* **Work to be completed**:
Go to the line that contains "1024x530 pixels." in the listing below, then output it and every line after it exactly, omitting pictures.
□ □ □ □
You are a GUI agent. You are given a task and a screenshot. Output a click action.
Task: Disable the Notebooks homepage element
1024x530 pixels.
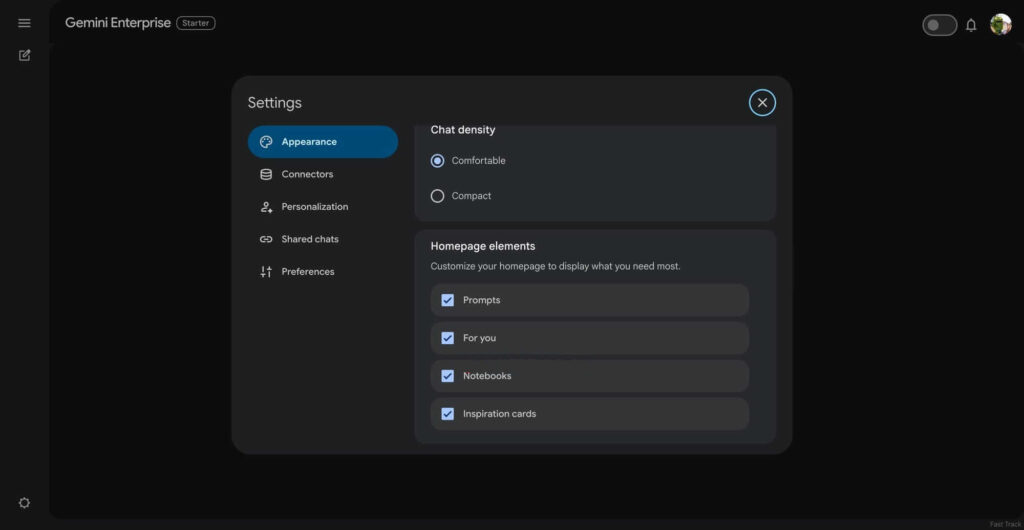coord(448,376)
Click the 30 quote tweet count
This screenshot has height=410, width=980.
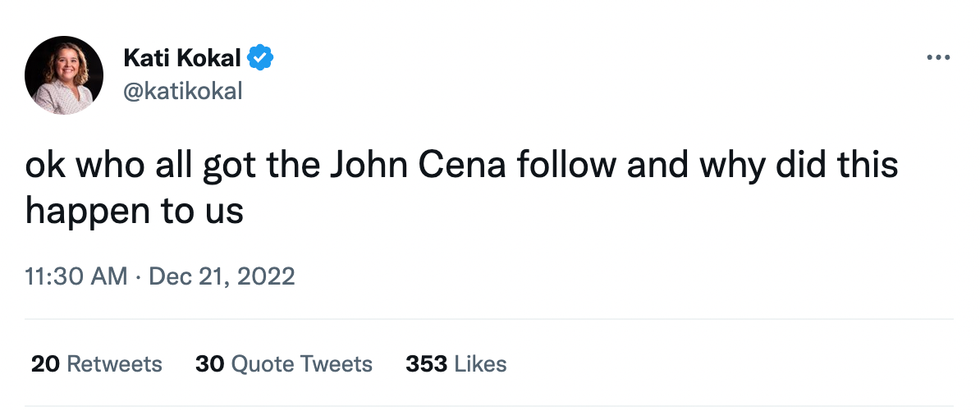209,364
□ □ □ □
* **Output of the task**:
1024x530 pixels.
coord(448,376)
Click the 30 quote tweet count
This screenshot has height=410, width=980.
209,364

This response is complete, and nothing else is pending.